Using the custom JavaScript field, you can extract virtually any piece of information from any web page.

In this article, we’ll walk you through extracting author, publication date, and comment count for content audits.

We’ll also share an actionable example of JavaScript code that you can modify for your own crawls. However, please, note that the code should be specific to your target website.

Why Content Audits?

In our recent research of the on-page SEO tools niche, we have found out that incorporating functionality for content analysis is one of the evolving trends. So we decided to take on this focus.

As an example use case, leveraging On-Page API and custom JavaScript, you can empower your on-page SEO tool with the following features for keeping track of content performance.

First off, you can provide users of your tool with a possibility to analyze the SEO performance of content by age based on publication date. Similarly, you can implement a feature for quickly spotting outdated content based on the extracted “last modified” date.

Sure enough, seeing the author for each article, your software users will be able to identify who’s responsible for updates at once. Also, if you want your content audits section to allow for teamwork, then you can also add a feature for creating page segments by author. In this way, each author will have access to a number of pages they should be keeping an eye on.

What’s more, by enriching the dashboard with comment count data, you’ll provide an instant view of articles that drive more engagement. Additionally, you can show social shares for the full picture.

If you also connect the flow of Google Analytics data here, you’ll be able to develop a tool similar to the one shown below.

https://dataforseo.com/wp-content/uploads/2021/02/content_audit_onpage_api.mp4

What Is Custom JS in DataForSEO On-Page API?

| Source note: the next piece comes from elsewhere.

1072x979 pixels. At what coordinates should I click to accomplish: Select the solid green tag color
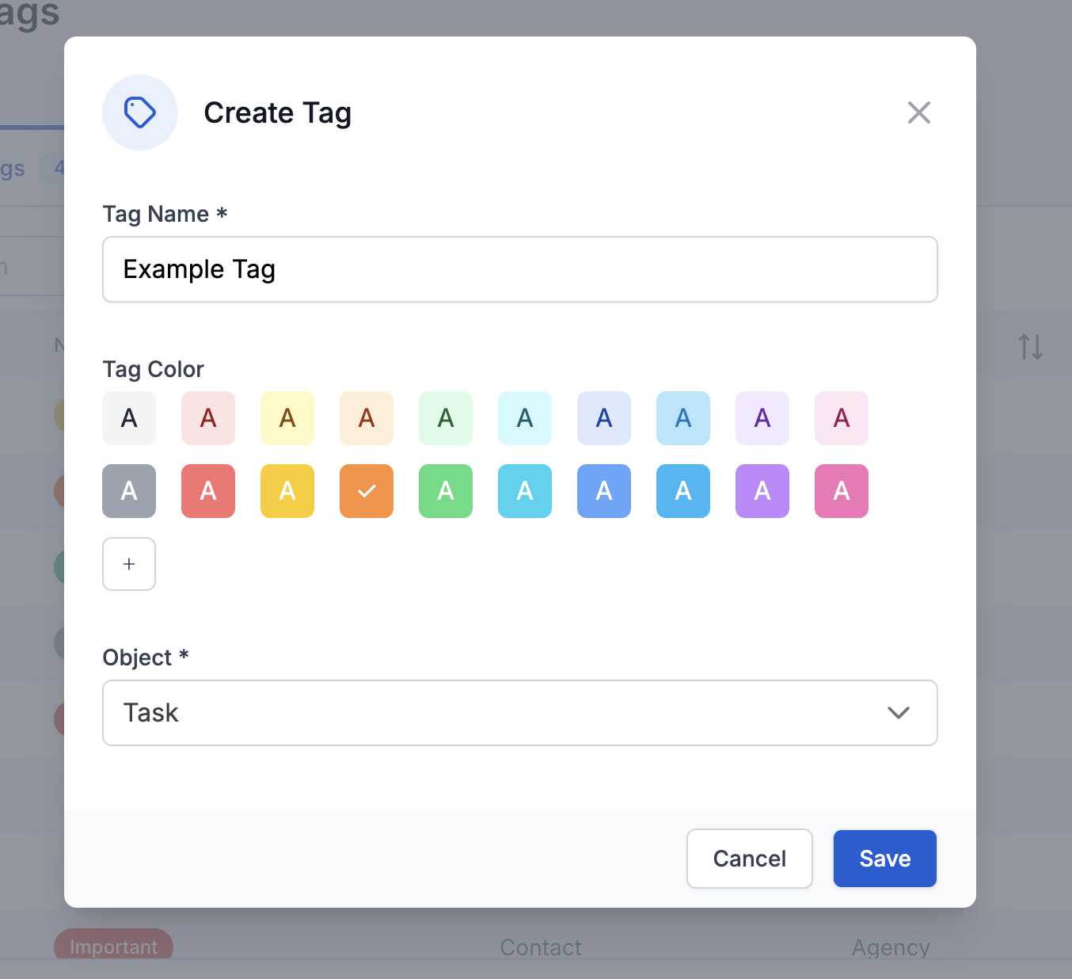446,491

Here at DataForSEO, we perfectly understand that attaining your goals oftentimes requires very specific features and functions. That’s why we have designed our On-Page API as a customizable crawling engine for measuring website technical health and content performance.

Custom JavaScript (custom_js) in DataForSEO On-Page API is a parameter that allows tailoring data extraction to your specific needs. You should just input the necessary JavaScript code in this field, and upon crawl completion, you’ll find the requested data in the “custom_js_response” array. With this feature, our API lets you easily scan any website or web page for specific information, which you can retrieve hassle-free.

On-Page API also returns spell-check errors and suggestions and scans page content to provide you with five different readability index values.

Learn more in our docs >>

How to Extract Blog Metadata with DataForSEO

Now we got to the most interesting part where we’ll configure our request to DataForSEO On-Page API with the custom JavaScript parameter. For this example, we’ll be making a call through the Postman platform.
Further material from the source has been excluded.